Open Source Football: Evauluating defenses by how well they play the offense's WR 1

Jonas Trostle

Roll the clocks back to 2009. Tom Brady is back from tearing his ACL and MCL, Brett Favre is a Viking, and the Colts and Saints are a combined 26-0 by week 13. Nothing was quite as beautiful as what Darrelle Revis was doing for the New York Jets. Week after week, Revis would eliminate the opponent’s best receiver.

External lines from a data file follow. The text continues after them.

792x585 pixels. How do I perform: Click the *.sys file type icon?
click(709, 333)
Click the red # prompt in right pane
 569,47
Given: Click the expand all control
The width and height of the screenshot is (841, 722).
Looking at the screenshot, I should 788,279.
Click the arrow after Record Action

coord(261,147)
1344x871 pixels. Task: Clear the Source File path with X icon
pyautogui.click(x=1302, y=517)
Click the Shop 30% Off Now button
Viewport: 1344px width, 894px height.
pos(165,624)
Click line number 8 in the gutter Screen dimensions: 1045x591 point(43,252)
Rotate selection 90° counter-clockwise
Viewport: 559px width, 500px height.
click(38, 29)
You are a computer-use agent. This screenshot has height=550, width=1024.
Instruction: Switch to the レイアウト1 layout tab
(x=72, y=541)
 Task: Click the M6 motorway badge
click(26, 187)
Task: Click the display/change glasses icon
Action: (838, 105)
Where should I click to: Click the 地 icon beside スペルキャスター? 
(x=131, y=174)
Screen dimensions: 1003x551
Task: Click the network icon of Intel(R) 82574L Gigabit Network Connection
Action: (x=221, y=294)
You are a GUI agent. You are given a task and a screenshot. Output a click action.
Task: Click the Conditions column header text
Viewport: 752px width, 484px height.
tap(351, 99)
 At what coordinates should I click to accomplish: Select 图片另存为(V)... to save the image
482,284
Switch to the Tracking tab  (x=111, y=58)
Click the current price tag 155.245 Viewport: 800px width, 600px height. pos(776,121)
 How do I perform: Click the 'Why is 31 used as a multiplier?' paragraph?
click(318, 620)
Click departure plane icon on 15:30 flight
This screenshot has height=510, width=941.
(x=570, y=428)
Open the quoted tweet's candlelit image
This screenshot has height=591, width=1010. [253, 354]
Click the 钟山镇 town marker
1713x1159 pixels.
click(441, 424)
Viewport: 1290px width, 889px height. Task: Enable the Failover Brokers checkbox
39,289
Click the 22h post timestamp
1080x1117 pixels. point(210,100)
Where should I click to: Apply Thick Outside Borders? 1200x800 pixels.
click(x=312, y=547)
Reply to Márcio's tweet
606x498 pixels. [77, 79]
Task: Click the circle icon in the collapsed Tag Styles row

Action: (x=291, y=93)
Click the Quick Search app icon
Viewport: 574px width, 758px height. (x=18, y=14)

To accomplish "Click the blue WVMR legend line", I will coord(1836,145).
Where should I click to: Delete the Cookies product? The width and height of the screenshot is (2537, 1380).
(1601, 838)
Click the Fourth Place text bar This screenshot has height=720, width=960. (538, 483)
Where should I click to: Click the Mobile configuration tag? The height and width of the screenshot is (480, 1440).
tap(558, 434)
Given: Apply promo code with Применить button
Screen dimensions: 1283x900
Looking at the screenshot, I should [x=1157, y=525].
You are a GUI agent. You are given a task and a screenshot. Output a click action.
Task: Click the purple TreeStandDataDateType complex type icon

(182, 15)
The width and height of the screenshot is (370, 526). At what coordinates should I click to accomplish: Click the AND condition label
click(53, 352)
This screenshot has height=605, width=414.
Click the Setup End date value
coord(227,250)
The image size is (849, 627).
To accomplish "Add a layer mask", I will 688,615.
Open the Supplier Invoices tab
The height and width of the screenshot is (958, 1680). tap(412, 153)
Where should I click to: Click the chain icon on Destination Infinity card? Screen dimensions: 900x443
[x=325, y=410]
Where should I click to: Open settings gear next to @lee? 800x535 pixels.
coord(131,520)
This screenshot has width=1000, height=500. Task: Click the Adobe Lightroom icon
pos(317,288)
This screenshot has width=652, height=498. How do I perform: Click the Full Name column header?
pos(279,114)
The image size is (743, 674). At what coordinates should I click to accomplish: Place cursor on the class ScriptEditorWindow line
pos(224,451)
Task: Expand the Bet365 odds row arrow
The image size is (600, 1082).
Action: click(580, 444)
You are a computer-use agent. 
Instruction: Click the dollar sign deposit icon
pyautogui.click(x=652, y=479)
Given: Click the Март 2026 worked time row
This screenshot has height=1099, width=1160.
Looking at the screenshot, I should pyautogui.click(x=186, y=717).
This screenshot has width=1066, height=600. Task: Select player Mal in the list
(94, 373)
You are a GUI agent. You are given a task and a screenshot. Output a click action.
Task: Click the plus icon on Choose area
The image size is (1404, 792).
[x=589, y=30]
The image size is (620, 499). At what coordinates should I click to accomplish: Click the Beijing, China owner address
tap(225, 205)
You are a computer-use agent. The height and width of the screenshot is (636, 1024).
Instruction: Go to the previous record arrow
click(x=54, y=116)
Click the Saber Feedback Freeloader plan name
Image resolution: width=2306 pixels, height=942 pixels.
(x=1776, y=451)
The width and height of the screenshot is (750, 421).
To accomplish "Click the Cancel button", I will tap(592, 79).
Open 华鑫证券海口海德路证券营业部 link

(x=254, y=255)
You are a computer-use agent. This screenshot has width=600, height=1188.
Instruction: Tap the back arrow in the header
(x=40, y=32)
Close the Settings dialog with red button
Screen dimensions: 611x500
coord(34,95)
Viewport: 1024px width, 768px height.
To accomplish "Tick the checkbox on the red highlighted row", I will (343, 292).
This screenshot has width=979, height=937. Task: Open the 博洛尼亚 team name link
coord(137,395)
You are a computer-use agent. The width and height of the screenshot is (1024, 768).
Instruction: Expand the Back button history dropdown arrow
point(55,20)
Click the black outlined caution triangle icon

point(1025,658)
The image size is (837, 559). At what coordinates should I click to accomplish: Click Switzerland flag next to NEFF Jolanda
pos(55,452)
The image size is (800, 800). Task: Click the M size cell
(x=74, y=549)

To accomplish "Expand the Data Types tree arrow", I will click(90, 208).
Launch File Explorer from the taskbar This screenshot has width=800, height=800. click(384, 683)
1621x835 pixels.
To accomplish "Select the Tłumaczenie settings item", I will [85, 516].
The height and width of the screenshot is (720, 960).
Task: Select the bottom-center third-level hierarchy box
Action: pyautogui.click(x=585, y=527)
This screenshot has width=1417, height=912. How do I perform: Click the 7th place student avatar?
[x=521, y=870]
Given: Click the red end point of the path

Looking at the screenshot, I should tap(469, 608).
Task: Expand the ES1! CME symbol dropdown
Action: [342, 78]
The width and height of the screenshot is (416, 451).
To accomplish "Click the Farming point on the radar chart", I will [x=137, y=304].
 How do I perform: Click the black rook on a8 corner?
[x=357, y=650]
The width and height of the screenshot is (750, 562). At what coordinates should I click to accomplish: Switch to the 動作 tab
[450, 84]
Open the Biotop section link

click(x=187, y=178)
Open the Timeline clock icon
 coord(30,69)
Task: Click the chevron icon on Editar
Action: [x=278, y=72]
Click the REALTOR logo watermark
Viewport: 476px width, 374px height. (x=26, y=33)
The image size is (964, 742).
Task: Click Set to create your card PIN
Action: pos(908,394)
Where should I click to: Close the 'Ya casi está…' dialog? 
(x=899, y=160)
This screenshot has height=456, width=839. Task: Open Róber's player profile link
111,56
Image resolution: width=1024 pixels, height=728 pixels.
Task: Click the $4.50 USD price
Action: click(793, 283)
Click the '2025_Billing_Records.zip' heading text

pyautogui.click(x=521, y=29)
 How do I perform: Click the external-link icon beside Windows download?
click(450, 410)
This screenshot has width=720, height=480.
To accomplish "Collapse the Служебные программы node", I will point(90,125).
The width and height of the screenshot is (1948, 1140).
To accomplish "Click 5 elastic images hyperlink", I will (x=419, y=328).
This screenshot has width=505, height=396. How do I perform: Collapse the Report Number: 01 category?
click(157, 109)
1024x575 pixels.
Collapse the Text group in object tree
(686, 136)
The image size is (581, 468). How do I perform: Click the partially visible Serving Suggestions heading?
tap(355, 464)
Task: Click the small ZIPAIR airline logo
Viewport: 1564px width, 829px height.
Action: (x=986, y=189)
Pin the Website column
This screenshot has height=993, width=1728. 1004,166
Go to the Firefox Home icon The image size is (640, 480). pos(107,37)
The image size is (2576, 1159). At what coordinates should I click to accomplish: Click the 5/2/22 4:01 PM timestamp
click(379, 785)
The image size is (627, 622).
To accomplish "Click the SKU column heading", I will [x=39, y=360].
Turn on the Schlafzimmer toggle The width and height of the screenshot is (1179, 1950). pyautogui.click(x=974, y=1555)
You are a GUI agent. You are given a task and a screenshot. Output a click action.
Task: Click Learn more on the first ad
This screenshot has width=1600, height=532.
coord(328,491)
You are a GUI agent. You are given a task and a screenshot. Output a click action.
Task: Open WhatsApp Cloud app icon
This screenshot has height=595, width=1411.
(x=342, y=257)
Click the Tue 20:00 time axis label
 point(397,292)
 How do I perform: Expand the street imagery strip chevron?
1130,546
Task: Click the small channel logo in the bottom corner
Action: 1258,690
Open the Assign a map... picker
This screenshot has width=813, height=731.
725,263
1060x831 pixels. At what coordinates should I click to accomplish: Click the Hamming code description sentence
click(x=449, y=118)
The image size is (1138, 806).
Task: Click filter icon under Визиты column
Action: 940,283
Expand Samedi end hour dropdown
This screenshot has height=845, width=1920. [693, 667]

Measuring this dominance is hard however. Can we do better than just adding up the EPA from his swats and tackles, or just summarizing the defense as a whole? Instead of that, what if we ranked every team’s wide receivers and compared how each defense did against the opponent’s number one playmaker?

Data & transformations

First we need to load in the data, and to do that we follow Thomas Mock’s great guide on using Arrow to speed up the process.

library(arrow)
library(tidyverse)
library(ggrepel)
library(nflfastR)
library(ggpmisc)
options(mc.cores = parallel::detectCores())

set.seed(2009)

dir.create("nflfastr")

get_data <- function(year){
  dir.create(file.path("nflfastr", year))

  download.file(
    glue::glue("https://github.com/guga31bb/nflfastR-data/blob/master/data/play_by_play_{year}.parquet?raw=true"),
    file.path("nflfastr", year, "data.parquet"),
    mode = 'wb'
  )
}

walk(1999:2019, get_data)

ds <- open_dataset("nflfastr", partitioning = "year")
# We're grabbing everything since 1999 so I only have to do it once,
# but feel free to just do individual seasons
ds %>%
  select(
    desc,
    posteam,
    defteam,
    receiver,
    receiver_id,
    epa,
    cpoe,
    pass,
    qb_epa,
    air_yards,
    year,
    yards_gained,
    penalty
  ) %>%
  filter(year >= 1999, penalty == 0,!is.na(epa)) %>%
  collect() -> pbp

Next, we want to combine the play by play data with the roster data for receivers.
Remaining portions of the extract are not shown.